On Wed, Apr 23, 2008 at 6:53 PM, Stephen J. Turnbull <stephen@xemacs.org> wrote:

Robert Widhopf-Fenk writes:

> GCC allows for the generation of dependencies for Makefiles
> by -MD.
>
> I wonder if there is something similar for Emacs, but I did
> not find anything.

No. elisp is designed to make this difficult and unreliable.

It is possible to construct a graph of requires, but a require that is
not listed in the package Makefile REQUIRES variable will also be
reported as a fatal error when attempting to build.

However, Lisp code that calls a function that is not defined at load
time or compile time is legal by design, so there is no way (except to
keep a database of all functions ever defined anywhere) to determine
whether a function that is called is a dependency, and if so, it is
not possible to determine where it was defined.

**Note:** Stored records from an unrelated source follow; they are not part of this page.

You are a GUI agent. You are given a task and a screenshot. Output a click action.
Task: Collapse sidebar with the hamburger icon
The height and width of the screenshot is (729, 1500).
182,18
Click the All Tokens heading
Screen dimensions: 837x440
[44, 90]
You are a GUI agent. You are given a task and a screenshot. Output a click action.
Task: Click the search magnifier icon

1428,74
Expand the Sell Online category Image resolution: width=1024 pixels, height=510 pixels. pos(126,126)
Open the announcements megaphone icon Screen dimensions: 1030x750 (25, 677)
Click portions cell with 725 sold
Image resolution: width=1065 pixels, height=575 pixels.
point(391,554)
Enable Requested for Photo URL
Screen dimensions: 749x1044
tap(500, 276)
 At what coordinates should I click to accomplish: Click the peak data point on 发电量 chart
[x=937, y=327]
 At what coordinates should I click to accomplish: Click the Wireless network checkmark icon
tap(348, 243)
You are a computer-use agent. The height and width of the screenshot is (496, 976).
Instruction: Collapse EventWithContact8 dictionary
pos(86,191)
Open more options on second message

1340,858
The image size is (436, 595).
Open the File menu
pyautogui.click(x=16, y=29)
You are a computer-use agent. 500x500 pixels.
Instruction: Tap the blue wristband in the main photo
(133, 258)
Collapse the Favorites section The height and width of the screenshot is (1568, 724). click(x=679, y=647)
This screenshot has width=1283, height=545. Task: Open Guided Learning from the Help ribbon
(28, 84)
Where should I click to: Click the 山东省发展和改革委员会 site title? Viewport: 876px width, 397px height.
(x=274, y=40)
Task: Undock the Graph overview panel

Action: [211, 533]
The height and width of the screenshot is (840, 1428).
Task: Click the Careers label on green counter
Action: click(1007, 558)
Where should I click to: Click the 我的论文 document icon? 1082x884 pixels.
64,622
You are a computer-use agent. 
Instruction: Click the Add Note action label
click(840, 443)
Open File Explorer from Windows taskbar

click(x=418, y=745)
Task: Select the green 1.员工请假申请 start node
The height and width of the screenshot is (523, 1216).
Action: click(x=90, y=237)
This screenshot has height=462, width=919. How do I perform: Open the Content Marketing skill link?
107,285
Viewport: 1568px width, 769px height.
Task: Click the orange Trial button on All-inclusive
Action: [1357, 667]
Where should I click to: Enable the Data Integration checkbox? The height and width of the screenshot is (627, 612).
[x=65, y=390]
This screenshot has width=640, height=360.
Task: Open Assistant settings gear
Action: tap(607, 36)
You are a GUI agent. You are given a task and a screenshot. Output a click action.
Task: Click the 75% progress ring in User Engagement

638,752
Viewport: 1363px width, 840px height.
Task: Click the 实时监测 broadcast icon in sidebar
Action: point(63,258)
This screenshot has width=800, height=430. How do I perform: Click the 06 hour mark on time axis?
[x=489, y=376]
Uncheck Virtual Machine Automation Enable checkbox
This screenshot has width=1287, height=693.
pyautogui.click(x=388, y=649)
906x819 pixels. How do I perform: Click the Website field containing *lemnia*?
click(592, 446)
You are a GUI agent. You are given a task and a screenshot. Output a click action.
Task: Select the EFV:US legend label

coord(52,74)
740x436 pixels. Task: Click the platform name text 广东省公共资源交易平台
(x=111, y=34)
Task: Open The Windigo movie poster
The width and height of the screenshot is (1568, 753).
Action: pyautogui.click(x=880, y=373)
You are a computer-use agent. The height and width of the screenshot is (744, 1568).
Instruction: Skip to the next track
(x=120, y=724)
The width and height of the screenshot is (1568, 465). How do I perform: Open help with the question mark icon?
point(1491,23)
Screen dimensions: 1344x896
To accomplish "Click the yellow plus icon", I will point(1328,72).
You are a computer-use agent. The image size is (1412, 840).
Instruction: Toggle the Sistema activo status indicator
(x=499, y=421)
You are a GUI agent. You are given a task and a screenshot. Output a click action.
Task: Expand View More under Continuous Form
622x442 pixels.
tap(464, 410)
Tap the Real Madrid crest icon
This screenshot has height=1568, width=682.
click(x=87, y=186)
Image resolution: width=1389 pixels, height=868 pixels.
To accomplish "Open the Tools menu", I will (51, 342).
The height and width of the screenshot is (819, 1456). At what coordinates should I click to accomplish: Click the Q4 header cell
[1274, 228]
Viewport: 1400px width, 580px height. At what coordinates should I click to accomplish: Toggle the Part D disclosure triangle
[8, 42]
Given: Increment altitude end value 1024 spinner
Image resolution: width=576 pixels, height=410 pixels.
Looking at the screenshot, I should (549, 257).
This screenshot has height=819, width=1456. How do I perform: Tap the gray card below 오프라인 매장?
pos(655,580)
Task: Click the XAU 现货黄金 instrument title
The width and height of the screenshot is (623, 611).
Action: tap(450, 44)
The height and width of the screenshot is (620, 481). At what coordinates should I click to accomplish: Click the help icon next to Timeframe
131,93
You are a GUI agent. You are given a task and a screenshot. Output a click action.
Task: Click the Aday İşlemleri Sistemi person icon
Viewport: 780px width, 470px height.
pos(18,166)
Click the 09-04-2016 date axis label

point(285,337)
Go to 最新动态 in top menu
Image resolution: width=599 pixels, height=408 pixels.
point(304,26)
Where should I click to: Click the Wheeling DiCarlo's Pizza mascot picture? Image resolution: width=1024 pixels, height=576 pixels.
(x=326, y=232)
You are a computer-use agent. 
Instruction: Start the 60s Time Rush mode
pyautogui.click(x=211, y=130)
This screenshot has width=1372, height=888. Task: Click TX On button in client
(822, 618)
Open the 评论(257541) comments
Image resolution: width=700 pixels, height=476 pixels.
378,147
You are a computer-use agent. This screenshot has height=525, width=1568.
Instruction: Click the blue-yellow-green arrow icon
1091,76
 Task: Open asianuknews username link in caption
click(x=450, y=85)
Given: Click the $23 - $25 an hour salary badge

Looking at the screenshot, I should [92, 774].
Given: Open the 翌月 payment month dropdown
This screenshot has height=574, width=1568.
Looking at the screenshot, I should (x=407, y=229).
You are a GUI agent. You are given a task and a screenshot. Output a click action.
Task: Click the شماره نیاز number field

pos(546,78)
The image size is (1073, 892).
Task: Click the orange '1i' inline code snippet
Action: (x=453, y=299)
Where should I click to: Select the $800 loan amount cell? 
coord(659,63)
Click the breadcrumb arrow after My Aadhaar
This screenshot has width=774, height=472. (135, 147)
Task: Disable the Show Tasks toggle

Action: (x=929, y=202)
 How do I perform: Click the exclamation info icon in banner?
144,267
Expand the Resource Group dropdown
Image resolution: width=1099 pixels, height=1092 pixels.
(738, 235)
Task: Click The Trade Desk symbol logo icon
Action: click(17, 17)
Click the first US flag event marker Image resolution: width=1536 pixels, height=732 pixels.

This goes way beyond what Robert wants, but I've thought about making a database of all functions for static analysis purposes. Lisp is a dynamic system, which makes static analysis difficult and unreliable, as you note. However, the set of Lisp files distributed with XEmacs plus the packages at any given point in time comprise a static set that is subject to analysis. I would like to be able to make certain claims about that set, then append the caveat, "and what you, the user, do to this system by taking advantage of Lisp's dynamic nature may render the analysis moot."

Here's the way I would like to construct an analysis engine for Elisp. The bottom layer is a database of all functions defined in C, with type information on the parameters and return values [1] [2]. The next layer up is an Emacs Lisp reader. There is one in XEmacs, but XEmacs is not optimized for this kind of analysis. It would be slow. I have looked at using a Common Lisp engine for the analysis, but Mule-encoded files make that difficult. One possibility is to have XEmacs convert all Mule-encoded files to something else (probably some form of Unicode) off-line, then feed the converted files to the analysis engine.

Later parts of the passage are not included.